Doesn’t seem right….

hazard function

times <- sf1$time
hs1 <- loess(diff(c(0,h1))~times, degree = 1, span = .25)
hs2 <- loess(diff(c(0,h2))~times, degree = 1, span = .25)
hs3 <- loess(diff(c(0,h3))~times, degree = 1, span = .25)
hs4 <- loess(diff(c(0,h4))~times, degree = 1, span = .25)
hs5 <- loess(diff(c(0,h5))~times, degree = 1, span = .25)

plot(predict(hs1)~times, type = "l", ylab = "smoothed h(t)", xlab = "Years")
title(main = "Smoothed hazard plots")
lines(predict(hs2)~times, lty = 1, col = "darkmagenta")
lines(predict(hs3)~times, lty = 1, col = "darkorange2")
lines(predict(hs4)~times, lty = 2, col = "darkmagenta")
lines(predict(hs5)~times, lty = 2, col = "darkorange2")
legend("topright",
       legend = c("Means of Covariates",
                  "Male, bachelor, high debt",
                  "Female, bachlor, high debt",
                  "Male, bachelor, low debt",
                  "Female, bachlor, low debt"),
       lty = c(1,1,1,2,2), col = c(1, "darkmagenta", "darkorange2", "darkmagenta", "darkorange2"), cex = .8)

Not sure these hazards look correct, shouldn’t they be flipped? Females should have higher hazards than males? Are negative hazards possible? Something doesn’t seem right here…

Scoenfeld residuals

schoenresid <- resid(fit.cox2, type = "schoenfeld")
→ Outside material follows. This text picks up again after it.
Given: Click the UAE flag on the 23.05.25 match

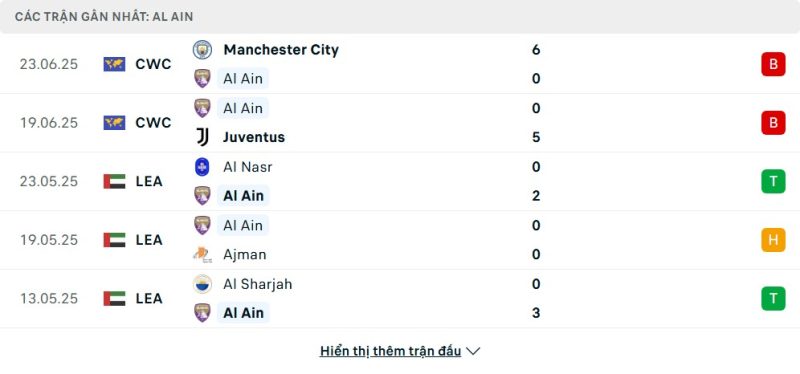Looking at the screenshot, I should [114, 181].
fit.sr <- lm(schoenresid~des$variables$age97[des$variables$event==1])

fit.sr %>%
  broom::tidy() %>%
  filter(term != "(Intercept)") %>%
  select(response, estimate, statistic, p.value)
# A tibble: 3 × 4
  response    estimate statistic p.value
  <chr>          <dbl>     <dbl>   <dbl>
1 male1      -0.00131     -0.262   0.793
2 bach1       0.000988     0.331   0.741
3 debt_high1  0.00289      0.659   0.510
## Another way to measure proportionality
fit.test <- cox.zph(fit.cox2)
fit.test
            chisq df    p
male      0.00353  1 0.95
bach      0.03814  1 0.85
debt_high 0.02058  1 0.89
GLOBAL    0.06036  3 1.00

P values are not significant for both tests, therefore we can assume proportionality in the covariates in this model.

## Plot residuals
plot(fit.test, df = 2)

Plotting residuals confirms proportionality.

Martingale residuals

res.mar <- resid(fit.cox2, type = "martingale")

#plot
scatter.smooth(des$variables$debt_high, res.mar, degree = 2,
               span = 1, ylab = "Martingale Residual",
               col = 1, cex = .5, lpars = list(col = "red", lwd = 3))
title(main = "Martingale residuals for debt")

Martingale residuals also shows proportionality.